Vice-President Dick Cheney, Secretary of State Condoleezza Rice and President George W Bush's senior national security advisers met on Friday at the White House to debate expanding the authority of the CIA and the military for the purpose, The New York Times reported.
Many of the specific options under discussion are unclear and highly classified and would probably involve the CIA working with the military's Special Operations forces to strike selected targets in Pakistan, in some cases using intelligence provided by Pakistani sources, US administration officials told the newspaper.
Many participants in the meeting, convened to discuss US strategy post-Benazir Bhutto assassination, argued that the threat to the government of President Pervez Musharraf was now so grave that both him and Pakistan's new military leadership were likely to give the US more latitude, the Times said in its report on Sunday.
"After years of focusing on Afghanistan, we think the extremists now see a chance for the big prize - creating chaos in Pakistan itself," one senior official said.
The US currently has about 50 soldiers in Pakistan. Any expanded operations using CIA operatives or Special Operations forces, like the Navy Seals, would be small and tailored to specific missions, military officials told the Times.

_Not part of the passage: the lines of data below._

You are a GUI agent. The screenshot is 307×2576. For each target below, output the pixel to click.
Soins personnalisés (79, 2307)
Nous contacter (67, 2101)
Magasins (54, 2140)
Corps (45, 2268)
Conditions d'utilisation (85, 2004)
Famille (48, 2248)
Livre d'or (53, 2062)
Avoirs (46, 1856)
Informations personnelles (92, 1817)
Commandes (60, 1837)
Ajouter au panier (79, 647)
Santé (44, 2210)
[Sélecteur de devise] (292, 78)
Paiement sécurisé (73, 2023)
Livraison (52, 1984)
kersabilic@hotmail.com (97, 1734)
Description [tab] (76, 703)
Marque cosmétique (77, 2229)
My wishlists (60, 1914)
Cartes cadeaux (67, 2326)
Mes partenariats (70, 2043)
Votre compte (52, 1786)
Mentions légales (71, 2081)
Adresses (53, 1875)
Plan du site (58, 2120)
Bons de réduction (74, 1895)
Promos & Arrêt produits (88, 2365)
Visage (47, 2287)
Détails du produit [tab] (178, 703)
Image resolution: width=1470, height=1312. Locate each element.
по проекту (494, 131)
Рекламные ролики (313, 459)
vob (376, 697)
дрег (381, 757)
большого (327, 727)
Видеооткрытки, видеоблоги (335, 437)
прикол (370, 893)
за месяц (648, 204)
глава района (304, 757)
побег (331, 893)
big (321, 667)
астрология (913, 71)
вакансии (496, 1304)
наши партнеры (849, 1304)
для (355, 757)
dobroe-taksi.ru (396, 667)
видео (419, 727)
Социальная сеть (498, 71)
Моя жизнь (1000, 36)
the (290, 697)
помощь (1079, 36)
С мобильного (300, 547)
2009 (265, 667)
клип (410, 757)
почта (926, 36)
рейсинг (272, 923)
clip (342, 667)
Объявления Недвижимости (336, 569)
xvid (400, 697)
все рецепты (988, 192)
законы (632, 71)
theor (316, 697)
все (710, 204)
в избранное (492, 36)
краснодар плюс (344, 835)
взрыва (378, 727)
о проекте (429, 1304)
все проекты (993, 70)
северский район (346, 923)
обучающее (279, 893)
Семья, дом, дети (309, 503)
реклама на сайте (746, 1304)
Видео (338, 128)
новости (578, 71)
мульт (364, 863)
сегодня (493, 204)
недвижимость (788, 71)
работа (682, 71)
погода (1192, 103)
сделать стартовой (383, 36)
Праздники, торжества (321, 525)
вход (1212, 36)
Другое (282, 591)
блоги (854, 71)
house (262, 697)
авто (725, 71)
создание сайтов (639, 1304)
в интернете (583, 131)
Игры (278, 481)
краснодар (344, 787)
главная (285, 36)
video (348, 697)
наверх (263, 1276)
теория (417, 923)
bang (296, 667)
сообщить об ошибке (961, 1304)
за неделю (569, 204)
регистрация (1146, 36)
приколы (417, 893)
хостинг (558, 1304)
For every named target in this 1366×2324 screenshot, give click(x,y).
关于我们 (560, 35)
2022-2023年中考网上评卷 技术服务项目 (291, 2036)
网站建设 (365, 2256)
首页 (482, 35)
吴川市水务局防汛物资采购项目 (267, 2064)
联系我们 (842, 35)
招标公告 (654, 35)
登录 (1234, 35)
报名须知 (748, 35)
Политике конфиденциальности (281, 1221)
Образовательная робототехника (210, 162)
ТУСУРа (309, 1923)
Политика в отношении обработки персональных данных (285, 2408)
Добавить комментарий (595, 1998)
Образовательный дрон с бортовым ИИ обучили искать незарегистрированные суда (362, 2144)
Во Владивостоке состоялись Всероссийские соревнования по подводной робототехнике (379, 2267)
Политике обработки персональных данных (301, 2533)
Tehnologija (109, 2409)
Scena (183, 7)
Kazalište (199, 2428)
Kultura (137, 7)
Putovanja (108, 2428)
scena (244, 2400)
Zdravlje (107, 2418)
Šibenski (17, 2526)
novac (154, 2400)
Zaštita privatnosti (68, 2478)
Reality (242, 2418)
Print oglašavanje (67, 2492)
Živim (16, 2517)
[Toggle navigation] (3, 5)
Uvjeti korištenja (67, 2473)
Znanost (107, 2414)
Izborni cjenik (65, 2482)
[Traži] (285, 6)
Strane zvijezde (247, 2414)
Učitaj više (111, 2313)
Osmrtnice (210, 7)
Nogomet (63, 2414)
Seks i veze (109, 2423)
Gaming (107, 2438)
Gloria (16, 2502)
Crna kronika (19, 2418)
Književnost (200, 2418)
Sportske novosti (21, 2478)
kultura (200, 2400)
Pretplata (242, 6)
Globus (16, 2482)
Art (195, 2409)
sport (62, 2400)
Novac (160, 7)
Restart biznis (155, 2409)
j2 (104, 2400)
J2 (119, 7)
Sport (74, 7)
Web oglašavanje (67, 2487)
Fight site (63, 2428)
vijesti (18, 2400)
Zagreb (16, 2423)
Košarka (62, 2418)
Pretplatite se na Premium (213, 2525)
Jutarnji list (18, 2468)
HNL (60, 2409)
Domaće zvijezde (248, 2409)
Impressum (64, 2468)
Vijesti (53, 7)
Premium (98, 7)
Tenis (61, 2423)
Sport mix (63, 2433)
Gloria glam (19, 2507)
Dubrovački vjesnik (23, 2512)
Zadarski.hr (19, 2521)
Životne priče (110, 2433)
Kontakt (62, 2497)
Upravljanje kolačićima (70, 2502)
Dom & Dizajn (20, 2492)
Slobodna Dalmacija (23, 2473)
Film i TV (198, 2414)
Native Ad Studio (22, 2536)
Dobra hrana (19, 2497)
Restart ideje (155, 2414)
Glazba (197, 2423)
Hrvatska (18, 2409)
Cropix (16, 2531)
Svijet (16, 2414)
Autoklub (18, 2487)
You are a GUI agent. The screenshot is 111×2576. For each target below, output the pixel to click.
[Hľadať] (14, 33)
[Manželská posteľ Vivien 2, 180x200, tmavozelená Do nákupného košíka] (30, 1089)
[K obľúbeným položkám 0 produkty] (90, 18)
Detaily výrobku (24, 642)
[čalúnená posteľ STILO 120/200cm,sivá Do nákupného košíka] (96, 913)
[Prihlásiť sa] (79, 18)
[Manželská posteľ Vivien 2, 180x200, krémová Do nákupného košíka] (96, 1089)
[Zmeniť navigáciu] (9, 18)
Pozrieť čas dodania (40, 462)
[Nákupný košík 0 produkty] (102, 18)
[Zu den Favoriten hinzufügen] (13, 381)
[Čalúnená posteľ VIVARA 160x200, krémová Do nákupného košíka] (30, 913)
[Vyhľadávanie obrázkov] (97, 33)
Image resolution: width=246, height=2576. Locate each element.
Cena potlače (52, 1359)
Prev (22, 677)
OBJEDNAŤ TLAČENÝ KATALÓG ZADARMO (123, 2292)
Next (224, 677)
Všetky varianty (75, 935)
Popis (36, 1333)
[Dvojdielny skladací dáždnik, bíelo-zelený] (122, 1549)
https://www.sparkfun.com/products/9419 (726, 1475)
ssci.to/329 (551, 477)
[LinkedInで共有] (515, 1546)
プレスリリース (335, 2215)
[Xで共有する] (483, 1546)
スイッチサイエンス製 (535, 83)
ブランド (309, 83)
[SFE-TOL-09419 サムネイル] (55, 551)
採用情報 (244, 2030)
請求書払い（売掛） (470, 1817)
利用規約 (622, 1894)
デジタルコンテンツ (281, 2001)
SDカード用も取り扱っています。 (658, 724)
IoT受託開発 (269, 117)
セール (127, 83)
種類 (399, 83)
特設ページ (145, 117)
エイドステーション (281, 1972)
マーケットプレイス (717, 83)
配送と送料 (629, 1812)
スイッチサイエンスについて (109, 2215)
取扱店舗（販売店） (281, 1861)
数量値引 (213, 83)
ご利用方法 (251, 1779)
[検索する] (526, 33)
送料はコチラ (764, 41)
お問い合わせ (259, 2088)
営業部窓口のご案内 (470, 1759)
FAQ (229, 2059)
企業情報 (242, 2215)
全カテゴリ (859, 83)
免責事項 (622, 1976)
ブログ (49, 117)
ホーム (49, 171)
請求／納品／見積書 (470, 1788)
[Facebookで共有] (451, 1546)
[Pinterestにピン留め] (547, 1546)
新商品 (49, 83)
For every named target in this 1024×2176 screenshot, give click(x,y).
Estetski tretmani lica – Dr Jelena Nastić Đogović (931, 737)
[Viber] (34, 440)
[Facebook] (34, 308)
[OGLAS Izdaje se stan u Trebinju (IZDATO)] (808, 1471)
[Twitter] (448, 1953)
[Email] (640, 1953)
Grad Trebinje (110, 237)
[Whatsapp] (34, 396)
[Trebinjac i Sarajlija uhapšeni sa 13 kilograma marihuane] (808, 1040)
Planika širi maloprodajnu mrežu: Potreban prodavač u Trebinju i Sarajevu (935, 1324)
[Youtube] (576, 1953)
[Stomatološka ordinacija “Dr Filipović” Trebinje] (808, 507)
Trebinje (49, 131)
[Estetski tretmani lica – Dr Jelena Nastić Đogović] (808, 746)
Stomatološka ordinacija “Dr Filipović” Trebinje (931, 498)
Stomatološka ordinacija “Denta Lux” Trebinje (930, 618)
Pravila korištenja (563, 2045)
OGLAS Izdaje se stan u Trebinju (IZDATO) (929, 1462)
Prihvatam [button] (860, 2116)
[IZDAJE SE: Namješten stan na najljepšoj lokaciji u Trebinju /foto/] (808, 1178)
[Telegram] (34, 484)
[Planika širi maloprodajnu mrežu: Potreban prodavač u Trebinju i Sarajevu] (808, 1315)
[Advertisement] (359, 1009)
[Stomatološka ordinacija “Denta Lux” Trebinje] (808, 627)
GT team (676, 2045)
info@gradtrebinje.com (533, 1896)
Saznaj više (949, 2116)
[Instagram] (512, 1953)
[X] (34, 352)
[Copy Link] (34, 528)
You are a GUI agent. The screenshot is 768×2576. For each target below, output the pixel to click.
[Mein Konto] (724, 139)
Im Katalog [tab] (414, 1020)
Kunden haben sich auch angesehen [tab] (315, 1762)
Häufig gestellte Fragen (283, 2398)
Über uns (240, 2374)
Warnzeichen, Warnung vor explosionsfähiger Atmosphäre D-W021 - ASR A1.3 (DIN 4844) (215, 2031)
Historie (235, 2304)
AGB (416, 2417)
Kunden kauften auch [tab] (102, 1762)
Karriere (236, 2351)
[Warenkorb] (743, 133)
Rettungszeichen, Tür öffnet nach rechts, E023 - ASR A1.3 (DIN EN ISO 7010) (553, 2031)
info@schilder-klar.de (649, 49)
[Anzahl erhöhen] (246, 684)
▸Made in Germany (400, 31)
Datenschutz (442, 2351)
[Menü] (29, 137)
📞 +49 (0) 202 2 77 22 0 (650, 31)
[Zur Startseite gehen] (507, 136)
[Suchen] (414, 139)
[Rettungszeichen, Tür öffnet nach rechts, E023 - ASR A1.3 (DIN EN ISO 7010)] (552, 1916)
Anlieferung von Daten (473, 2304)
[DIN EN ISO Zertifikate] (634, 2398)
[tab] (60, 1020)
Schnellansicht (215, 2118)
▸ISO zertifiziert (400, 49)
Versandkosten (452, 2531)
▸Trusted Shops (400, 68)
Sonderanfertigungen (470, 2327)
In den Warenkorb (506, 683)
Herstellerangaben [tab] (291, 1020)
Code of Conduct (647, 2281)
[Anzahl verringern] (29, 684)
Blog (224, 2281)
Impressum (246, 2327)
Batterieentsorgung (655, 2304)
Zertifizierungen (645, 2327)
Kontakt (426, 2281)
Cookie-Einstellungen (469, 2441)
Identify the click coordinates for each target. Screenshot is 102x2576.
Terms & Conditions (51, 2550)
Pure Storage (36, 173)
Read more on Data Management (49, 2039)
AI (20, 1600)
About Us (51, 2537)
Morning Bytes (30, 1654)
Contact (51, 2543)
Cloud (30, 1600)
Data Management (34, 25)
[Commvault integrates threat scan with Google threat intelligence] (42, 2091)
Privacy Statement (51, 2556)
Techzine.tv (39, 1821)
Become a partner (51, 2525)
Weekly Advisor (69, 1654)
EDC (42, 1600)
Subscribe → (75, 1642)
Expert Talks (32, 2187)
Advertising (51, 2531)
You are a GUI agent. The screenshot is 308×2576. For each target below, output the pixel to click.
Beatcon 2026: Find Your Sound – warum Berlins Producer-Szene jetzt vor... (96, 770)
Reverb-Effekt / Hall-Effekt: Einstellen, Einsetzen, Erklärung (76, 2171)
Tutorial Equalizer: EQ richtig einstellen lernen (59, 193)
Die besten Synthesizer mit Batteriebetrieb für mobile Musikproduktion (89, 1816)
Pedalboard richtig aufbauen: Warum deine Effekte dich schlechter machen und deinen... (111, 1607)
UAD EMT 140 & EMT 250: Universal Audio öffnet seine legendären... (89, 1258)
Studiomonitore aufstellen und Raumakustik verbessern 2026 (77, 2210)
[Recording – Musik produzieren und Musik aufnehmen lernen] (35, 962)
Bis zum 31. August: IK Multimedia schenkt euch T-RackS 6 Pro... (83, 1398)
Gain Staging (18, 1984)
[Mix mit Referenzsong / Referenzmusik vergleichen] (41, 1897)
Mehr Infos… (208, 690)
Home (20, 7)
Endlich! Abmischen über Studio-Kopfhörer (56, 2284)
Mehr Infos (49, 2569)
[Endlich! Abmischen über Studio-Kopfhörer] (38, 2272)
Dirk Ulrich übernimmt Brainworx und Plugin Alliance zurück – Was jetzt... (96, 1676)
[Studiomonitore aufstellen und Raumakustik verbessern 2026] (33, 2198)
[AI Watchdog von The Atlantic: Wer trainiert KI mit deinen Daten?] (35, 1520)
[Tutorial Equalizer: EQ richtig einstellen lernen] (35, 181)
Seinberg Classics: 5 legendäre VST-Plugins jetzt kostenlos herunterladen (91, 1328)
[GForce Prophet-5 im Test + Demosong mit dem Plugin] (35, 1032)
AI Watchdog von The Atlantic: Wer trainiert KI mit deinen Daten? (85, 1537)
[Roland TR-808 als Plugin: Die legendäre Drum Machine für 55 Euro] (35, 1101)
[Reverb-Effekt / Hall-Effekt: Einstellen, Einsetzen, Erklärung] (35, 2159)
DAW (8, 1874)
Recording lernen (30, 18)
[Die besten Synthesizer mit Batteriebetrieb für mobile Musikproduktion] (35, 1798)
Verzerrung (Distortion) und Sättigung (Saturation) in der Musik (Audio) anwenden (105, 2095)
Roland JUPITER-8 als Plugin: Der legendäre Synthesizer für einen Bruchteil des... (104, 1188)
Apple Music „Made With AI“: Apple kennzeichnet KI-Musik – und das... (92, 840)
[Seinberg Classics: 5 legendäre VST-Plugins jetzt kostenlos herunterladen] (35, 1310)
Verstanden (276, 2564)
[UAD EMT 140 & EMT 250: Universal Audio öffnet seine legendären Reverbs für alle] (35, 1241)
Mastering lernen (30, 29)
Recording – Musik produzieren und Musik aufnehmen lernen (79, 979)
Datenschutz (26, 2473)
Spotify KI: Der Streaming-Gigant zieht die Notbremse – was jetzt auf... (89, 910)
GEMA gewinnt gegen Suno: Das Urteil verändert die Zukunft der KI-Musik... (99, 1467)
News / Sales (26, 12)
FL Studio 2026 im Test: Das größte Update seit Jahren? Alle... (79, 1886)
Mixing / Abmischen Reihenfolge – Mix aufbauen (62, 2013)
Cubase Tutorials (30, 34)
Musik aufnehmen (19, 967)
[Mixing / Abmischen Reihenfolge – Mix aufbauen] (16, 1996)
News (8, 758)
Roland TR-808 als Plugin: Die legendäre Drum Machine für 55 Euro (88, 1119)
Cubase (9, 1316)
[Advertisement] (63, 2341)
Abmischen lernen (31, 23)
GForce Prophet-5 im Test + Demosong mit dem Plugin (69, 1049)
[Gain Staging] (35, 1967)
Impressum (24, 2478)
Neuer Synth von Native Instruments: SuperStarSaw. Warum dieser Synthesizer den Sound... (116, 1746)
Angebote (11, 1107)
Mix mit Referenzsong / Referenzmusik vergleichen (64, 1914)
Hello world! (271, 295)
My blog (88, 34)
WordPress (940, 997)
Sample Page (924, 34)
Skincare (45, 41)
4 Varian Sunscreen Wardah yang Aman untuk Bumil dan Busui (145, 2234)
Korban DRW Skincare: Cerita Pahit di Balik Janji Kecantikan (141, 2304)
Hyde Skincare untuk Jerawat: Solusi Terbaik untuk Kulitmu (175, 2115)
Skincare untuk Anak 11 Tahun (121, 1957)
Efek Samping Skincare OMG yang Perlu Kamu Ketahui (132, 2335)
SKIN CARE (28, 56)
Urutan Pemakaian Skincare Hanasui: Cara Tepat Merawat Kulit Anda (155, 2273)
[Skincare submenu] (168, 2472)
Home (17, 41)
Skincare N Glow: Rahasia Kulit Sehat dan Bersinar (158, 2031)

In the past, the US has stayed out of the tribal areas, in part for fear that exposure of any American-led operations there would so embarrass the Musharraf government that it could further empower his critics, who consider him too close to Washington.
Even now, officials told the newspaper, some in the State Department argue that American-led military operations on the Pakistani side of the border with Afghanistan could result in a tremendous backlash and ultimately do more harm than good.
In part, the White House discussions may be driven by a desire for another effort to capture or kill Osama bin Laden and his deputy Ayman al-Zawahri.
Currently, CIA operatives and Special Operations forces have limited authority to conduct counter-terrorism missions in Pakistan based on specific intelligence about the whereabouts of those two men, who have eluded the Bush administration for more than six years.
The meeting on Friday, which was not publicly announced, was attended by Stephen J Hadley, Bush's national security adviser, Adm Mike Mullen, chairman of the Joint Chiefs of Staff, and top intelligence officials, the Times reported.
Although some officials and experts have criticised Musharraf and questioned his ability to take on extremists, Bush has remained steadfast in his support, and it is unlikely any new measures, including direct American military action inside Pakistan, will be approved without Musharraf's consent, the newspaper said.
The Pakistan government has identified a militant leader with links to Al-Qaeda, Baitullah Mehsud, who holds sway in tribal areas near the Afghanistan border, as the chief suspect behind the attack on Bhutto. US officials are not certain about Mehsud's complicity but say the threat he, an "Al-Qaeda associate", and other militants pose is a new focus.
In an interview with foreign journalists on Thursday, Musharraf warned of the risk any counter-terrorism forces - American or Pakistani - faced in confronting Mehsud in his native tribal areas.
The weeks before parliamentary elections - which were originally scheduled for Tuesday - are seen as critical because of threats by extremists to disrupt the vote. But it seemed unlikely that any additional American effort would be approved and put in place in that time frame, the Times report concluded.